Records drawn from a dataset
######

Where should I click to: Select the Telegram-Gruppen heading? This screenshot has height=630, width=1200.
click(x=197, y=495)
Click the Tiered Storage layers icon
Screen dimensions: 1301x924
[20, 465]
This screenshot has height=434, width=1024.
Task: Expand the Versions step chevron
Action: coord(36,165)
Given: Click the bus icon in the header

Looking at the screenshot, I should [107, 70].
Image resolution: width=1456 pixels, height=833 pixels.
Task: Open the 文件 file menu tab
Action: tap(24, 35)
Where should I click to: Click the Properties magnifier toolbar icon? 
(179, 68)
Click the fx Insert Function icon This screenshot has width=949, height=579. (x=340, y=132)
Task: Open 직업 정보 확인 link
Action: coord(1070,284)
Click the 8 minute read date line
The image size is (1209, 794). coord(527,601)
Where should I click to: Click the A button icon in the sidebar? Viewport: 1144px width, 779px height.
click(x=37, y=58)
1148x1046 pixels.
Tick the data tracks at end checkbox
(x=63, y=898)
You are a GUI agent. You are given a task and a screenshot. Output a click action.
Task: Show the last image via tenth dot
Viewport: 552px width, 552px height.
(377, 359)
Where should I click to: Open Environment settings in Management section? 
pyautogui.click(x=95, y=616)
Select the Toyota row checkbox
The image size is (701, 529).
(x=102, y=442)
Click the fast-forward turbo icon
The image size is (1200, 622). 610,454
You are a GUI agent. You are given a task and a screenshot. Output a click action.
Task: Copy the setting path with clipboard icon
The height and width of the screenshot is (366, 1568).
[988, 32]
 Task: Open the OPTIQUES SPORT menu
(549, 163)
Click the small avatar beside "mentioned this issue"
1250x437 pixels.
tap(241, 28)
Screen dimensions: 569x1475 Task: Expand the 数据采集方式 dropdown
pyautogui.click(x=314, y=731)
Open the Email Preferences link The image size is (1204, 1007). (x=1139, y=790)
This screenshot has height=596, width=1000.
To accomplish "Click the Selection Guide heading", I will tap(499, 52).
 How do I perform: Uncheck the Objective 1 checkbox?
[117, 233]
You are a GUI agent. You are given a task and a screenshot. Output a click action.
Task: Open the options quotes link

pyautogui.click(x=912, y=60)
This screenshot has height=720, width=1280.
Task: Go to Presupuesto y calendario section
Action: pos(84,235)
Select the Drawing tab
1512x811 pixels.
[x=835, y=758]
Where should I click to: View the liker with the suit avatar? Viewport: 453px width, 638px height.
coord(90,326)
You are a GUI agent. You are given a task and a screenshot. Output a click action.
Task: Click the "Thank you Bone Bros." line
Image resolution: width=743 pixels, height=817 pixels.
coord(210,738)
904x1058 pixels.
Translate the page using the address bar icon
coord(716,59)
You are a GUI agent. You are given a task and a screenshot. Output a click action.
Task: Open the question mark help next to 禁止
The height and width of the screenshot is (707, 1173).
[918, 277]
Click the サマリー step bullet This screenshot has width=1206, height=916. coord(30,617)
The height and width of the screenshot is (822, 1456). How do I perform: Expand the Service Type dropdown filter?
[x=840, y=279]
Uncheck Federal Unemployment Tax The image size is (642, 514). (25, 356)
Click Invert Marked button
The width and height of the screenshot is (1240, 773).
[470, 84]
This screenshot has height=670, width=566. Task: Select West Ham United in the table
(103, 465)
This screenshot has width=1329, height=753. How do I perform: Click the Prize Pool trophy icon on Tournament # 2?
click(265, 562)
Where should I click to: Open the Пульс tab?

######

_EXERCISE:_
Transcribe, in full, each record that appears above.

_TASK RESULT:_
Where should I click to: Select the Telegram-Gruppen heading? This screenshot has height=630, width=1200.
click(x=197, y=495)
Click the Tiered Storage layers icon
Screen dimensions: 1301x924
[20, 465]
This screenshot has height=434, width=1024.
Task: Expand the Versions step chevron
Action: coord(36,165)
Given: Click the bus icon in the header

Looking at the screenshot, I should [107, 70].
Image resolution: width=1456 pixels, height=833 pixels.
Task: Open the 文件 file menu tab
Action: tap(24, 35)
Where should I click to: Click the Properties magnifier toolbar icon? 
(179, 68)
Click the fx Insert Function icon This screenshot has width=949, height=579. (x=340, y=132)
Task: Open 직업 정보 확인 link
Action: coord(1070,284)
Click the 8 minute read date line
The image size is (1209, 794). coord(527,601)
Where should I click to: Click the A button icon in the sidebar? Viewport: 1144px width, 779px height.
click(x=37, y=58)
1148x1046 pixels.
Tick the data tracks at end checkbox
(x=63, y=898)
You are a GUI agent. You are given a task and a screenshot. Output a click action.
Task: Show the last image via tenth dot
Viewport: 552px width, 552px height.
(377, 359)
Where should I click to: Open Environment settings in Management section? 
pyautogui.click(x=95, y=616)
Select the Toyota row checkbox
The image size is (701, 529).
(x=102, y=442)
Click the fast-forward turbo icon
The image size is (1200, 622). 610,454
You are a GUI agent. You are given a task and a screenshot. Output a click action.
Task: Copy the setting path with clipboard icon
The height and width of the screenshot is (366, 1568).
[988, 32]
 Task: Open the OPTIQUES SPORT menu
(549, 163)
Click the small avatar beside "mentioned this issue"
1250x437 pixels.
tap(241, 28)
Screen dimensions: 569x1475 Task: Expand the 数据采集方式 dropdown
pyautogui.click(x=314, y=731)
Open the Email Preferences link The image size is (1204, 1007). (x=1139, y=790)
This screenshot has height=596, width=1000.
To accomplish "Click the Selection Guide heading", I will tap(499, 52).
 How do I perform: Uncheck the Objective 1 checkbox?
[117, 233]
You are a GUI agent. You are given a task and a screenshot. Output a click action.
Task: Open the options quotes link

pyautogui.click(x=912, y=60)
This screenshot has height=720, width=1280.
Task: Go to Presupuesto y calendario section
Action: pos(84,235)
Select the Drawing tab
1512x811 pixels.
[x=835, y=758]
Where should I click to: View the liker with the suit avatar? Viewport: 453px width, 638px height.
coord(90,326)
You are a GUI agent. You are given a task and a screenshot. Output a click action.
Task: Click the "Thank you Bone Bros." line
Image resolution: width=743 pixels, height=817 pixels.
coord(210,738)
904x1058 pixels.
Translate the page using the address bar icon
coord(716,59)
You are a GUI agent. You are given a task and a screenshot. Output a click action.
Task: Open the question mark help next to 禁止
The height and width of the screenshot is (707, 1173).
[918, 277]
Click the サマリー step bullet This screenshot has width=1206, height=916. coord(30,617)
The height and width of the screenshot is (822, 1456). How do I perform: Expand the Service Type dropdown filter?
[x=840, y=279]
Uncheck Federal Unemployment Tax The image size is (642, 514). (25, 356)
Click Invert Marked button
The width and height of the screenshot is (1240, 773).
[470, 84]
This screenshot has height=670, width=566. Task: Select West Ham United in the table
(103, 465)
This screenshot has width=1329, height=753. How do I perform: Click the Prize Pool trophy icon on Tournament # 2?
click(265, 562)
Where should I click to: Open the Пульс tab?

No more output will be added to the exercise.